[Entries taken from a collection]
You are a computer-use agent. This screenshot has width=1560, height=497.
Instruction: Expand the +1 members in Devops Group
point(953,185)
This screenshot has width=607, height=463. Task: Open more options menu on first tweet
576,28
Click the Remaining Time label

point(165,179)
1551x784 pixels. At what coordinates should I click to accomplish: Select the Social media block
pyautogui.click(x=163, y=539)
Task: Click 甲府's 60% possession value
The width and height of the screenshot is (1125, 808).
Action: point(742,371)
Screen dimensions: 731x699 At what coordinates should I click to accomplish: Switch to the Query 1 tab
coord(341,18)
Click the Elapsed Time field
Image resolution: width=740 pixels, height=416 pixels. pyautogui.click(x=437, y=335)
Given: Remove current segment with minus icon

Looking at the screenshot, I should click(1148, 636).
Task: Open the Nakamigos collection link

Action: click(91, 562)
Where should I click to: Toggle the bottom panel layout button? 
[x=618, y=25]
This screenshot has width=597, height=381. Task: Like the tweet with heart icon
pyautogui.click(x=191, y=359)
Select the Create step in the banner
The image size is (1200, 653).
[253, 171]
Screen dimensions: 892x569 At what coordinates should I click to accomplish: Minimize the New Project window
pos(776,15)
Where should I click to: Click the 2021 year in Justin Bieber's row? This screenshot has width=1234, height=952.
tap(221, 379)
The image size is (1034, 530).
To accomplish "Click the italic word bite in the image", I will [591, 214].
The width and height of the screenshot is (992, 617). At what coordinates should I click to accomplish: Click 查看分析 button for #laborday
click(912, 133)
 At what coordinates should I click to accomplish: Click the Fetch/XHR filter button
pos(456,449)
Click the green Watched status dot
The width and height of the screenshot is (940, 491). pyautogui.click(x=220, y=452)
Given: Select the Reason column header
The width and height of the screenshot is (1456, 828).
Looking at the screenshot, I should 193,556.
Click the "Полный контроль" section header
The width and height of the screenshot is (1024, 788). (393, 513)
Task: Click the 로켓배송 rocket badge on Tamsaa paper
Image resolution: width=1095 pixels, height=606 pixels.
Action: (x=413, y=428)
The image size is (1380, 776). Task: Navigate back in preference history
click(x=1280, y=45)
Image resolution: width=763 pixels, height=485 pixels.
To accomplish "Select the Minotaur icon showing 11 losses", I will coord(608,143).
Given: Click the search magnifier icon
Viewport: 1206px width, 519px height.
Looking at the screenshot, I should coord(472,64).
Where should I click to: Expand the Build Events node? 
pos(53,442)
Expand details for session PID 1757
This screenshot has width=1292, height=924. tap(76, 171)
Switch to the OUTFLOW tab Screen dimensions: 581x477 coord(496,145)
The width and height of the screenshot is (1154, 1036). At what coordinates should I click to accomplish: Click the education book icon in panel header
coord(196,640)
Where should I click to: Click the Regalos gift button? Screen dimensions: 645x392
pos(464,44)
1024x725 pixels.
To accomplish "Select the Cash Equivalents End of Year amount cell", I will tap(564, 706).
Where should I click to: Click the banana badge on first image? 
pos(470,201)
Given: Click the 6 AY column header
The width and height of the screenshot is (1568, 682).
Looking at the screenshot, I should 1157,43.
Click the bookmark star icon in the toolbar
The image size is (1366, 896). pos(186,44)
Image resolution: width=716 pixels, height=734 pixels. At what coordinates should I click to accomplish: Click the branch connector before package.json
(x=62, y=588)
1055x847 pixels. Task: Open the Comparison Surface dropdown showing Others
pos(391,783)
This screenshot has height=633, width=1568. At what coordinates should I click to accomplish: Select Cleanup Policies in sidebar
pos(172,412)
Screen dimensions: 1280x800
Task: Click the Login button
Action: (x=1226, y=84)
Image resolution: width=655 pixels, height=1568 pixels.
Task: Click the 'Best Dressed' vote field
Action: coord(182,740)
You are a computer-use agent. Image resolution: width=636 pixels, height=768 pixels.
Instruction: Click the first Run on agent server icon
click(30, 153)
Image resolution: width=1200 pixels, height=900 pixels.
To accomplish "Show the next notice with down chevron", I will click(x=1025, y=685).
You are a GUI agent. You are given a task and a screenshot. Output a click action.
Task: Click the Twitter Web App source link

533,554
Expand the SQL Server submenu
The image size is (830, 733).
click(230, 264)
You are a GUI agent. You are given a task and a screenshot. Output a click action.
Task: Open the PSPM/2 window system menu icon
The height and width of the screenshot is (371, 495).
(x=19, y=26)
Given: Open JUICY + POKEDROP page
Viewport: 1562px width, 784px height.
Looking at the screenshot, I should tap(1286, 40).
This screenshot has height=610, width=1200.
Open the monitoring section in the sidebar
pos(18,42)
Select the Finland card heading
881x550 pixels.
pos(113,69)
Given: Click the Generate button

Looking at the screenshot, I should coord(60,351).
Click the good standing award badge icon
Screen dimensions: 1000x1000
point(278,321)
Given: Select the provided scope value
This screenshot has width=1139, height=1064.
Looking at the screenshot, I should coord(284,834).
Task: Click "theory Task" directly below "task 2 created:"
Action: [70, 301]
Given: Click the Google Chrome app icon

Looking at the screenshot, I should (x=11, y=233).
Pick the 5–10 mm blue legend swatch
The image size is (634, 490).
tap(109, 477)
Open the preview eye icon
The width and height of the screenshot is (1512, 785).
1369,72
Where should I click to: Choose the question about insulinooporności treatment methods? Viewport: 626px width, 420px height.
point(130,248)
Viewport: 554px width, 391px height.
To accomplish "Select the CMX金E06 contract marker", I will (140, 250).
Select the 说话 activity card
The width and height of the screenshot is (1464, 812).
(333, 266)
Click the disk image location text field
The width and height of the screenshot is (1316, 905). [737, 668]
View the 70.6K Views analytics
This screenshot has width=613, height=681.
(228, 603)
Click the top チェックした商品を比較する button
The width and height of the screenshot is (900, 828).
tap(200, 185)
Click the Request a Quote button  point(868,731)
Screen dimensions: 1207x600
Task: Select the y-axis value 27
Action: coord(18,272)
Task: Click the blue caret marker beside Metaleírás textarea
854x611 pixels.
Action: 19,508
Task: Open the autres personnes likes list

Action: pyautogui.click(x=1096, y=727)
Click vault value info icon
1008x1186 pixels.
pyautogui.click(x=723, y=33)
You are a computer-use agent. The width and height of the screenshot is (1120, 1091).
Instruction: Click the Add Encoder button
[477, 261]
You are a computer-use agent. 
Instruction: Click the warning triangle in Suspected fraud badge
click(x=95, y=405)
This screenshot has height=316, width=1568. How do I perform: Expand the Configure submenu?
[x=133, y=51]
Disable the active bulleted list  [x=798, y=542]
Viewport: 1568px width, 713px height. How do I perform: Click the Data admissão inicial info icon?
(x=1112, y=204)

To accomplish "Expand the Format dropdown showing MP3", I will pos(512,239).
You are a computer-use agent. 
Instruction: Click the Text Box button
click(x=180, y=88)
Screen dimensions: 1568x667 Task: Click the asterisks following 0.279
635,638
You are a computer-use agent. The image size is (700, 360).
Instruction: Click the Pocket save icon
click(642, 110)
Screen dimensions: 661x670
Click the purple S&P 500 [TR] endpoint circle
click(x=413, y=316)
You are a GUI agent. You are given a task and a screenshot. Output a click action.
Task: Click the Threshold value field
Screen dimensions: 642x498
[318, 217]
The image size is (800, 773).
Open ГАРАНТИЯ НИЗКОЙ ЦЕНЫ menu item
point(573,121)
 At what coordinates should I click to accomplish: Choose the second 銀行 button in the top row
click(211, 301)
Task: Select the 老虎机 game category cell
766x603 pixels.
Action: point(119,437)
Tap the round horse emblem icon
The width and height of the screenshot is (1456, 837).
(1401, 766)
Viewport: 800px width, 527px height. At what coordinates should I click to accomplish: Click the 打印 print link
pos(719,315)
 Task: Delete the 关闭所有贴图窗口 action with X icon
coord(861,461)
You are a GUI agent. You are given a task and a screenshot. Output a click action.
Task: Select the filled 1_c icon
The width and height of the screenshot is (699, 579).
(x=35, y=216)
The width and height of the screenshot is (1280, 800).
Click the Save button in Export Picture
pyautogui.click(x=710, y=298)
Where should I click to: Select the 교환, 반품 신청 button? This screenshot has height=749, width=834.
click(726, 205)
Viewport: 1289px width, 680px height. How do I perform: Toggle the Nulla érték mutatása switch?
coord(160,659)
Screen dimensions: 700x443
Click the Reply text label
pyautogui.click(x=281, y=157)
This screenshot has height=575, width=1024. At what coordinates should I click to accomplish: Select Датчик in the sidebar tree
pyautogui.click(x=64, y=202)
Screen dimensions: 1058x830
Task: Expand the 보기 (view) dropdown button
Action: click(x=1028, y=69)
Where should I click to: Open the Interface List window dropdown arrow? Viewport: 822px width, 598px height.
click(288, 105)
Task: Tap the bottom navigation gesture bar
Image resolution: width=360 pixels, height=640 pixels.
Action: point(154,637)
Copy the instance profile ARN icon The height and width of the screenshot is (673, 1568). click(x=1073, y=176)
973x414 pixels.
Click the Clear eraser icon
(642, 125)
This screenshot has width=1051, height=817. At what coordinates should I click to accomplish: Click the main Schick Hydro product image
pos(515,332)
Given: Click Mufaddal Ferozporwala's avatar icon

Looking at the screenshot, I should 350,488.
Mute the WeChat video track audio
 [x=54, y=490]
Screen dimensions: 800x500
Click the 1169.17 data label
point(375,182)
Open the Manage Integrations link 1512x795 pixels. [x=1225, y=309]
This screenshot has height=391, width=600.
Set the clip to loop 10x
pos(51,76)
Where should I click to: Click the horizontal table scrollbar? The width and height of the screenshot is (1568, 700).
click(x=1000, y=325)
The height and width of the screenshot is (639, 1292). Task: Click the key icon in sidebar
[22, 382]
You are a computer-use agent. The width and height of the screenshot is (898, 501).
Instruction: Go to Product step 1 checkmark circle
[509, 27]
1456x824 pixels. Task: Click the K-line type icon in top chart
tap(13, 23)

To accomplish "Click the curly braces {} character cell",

Instructions to follow - Of all the lines in the data above, show only those that hold the word "cell".

Answer space -
To accomplish "Select the Cash Equivalents End of Year amount cell", I will tap(564, 706).
Task: Select the 老虎机 game category cell
To accomplish "Click the curly braces {} character cell",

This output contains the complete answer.